Use the following script to adjust the applications packages accordingly before installing the applications:
```
python convert_image_registry.py \
--apps-dir /path/to/apps/ \
--repo local_registry/clearml-apps
```
The script will change the application zip files to point to the new registry, and will output the list of containers
that need to be copied to the local registry. For example:
```
make sure allegroai/clearml-apps:hpo-1.10.0-1062 was added to local_registry/clearml-apps
```
### Install Applications
Use the `upload_apps.py` script to upload the application packages to the ClearML server:
```
python upload_apps.py \
--host $APISERVER_ADDRESS \
--user $APISERVER_USER --password $APISERVER_PASSWORD \
--dir apps -ml
```
## Configuring Shared Memory for Large Model Deployment
Deploying large models may fail due to shared memory size limitations.

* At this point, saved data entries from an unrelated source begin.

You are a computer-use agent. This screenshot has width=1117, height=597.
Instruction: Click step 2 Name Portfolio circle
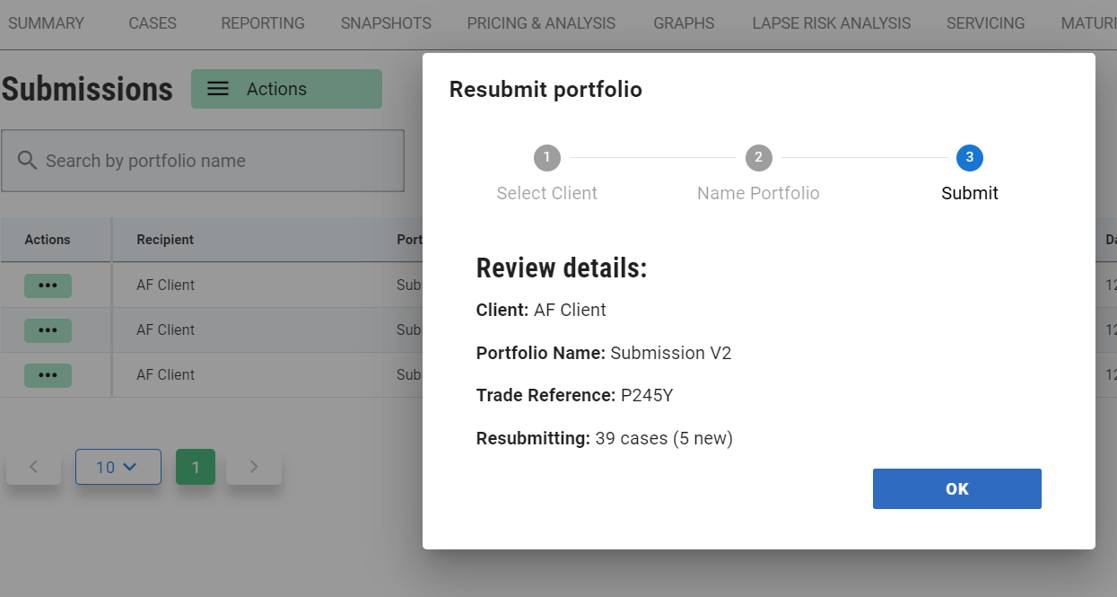[x=758, y=158]
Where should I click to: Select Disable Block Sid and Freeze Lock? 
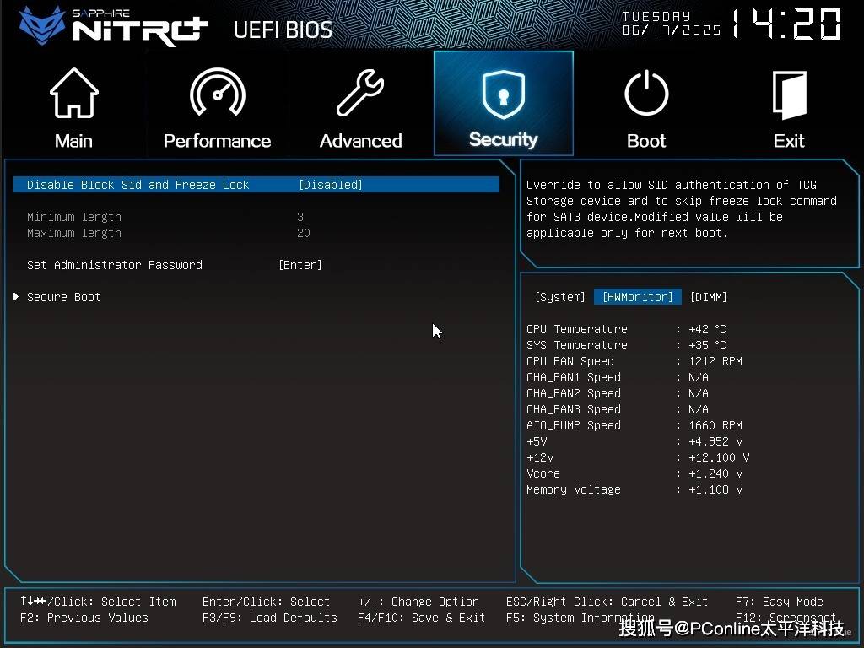click(x=138, y=185)
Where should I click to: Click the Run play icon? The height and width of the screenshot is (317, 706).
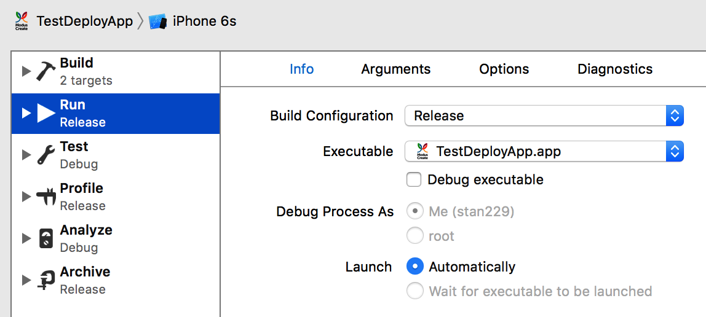46,113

This issue commonly arises when the allocated
`/dev/shm` space is insufficient.:
```
> 3d3e22c3066f:168:168 [0] misc/shmutils.cc:72 NCCL WARN Error: failed to extend /dev/shm/nccl-UbzKZ9 to 9637892 bytes
> 3d3e22c3066f:168:168 [0] misc/shmutils.cc:113 NCCL WARN Error while creating shared memory segment /dev/shm/nccl-UbzKZ9 (size 9637888)
> 3d3e22c3066f:168:168 [0] NCCL INFO transport/shm.cc:114 -> 2
> 3d3e22c3066f:168:168 [0] NCCL INFO transport.cc:33 -> 2
> 3d3e22c3066f:168:168 [0] NCCL INFO transport.cc:113 -> 2
> 3d3e22c3066f:168:168 [0] NCCL INFO init.cc:1263 -> 2
> 3d3e22c3066f:168:168 [0] NCCL INFO init.cc:1548 -> 2
> 3d3e22c3066f:168:168 [0] NCCL INFO init.cc:1799 -> 2
```
To configure a proper SHM size you can use the following configuration in the agent `overrides.yaml`.

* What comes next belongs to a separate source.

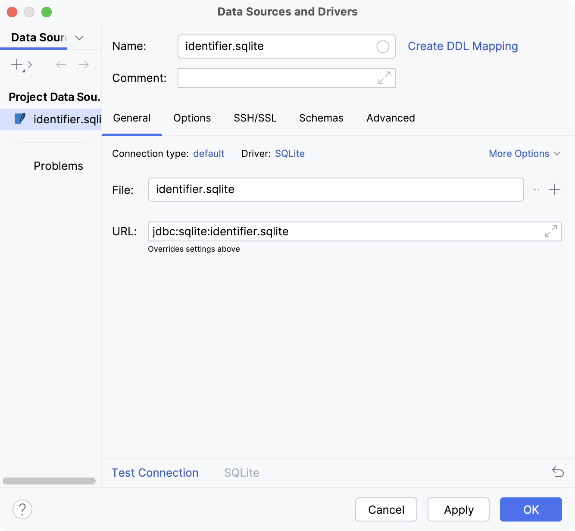This screenshot has width=575, height=531.
Task: Add a file using the plus icon beside File field
Action: click(x=555, y=189)
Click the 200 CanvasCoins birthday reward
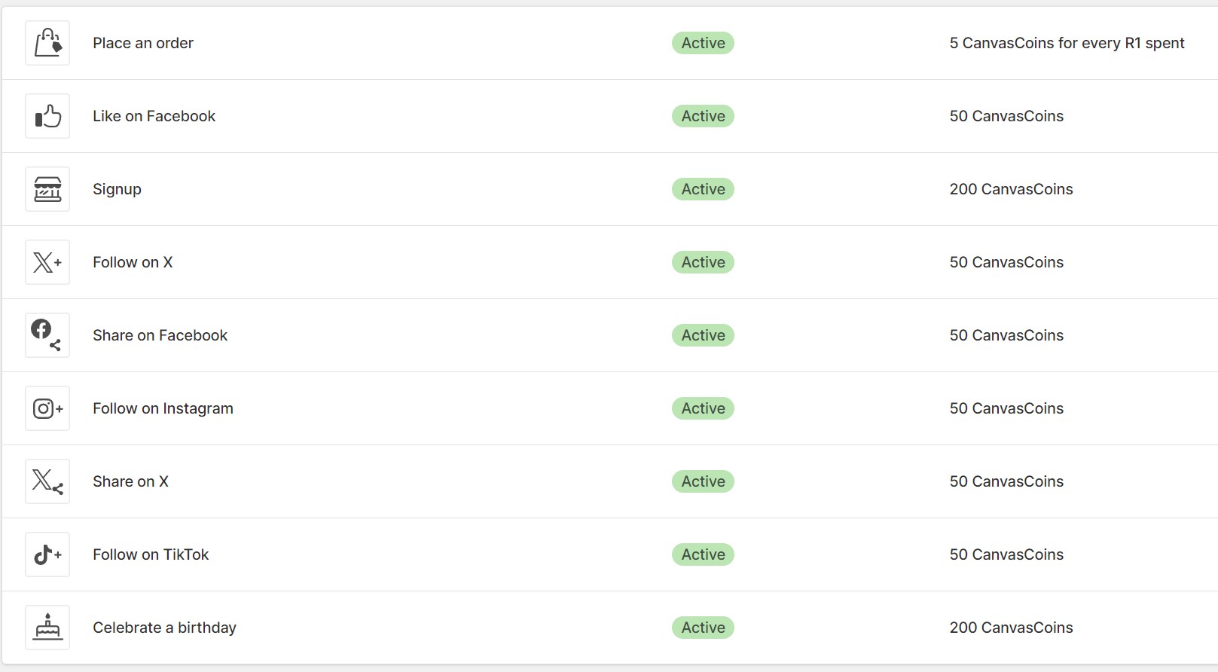1218x672 pixels. click(1011, 628)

Replace `<SIZE>` with the desired memory allocation in GiB, based on your model requirements.
This example configures a specific queue, but you can include this setting in the `basePodTemplate` if you need to
apply it to all tasks.
```yaml
agentk8sglue:
queues:
GPUshm:
templateOverrides:
env:
- name: VLLM_SKIP_P2P_CHECK
value: "1"
volumeMounts:
- name: dshm
mountPath: /dev/shm
volumes:
- name: dshm
emptyDir:
medium: Memory
sizeLimit: <SIZE>Gi
```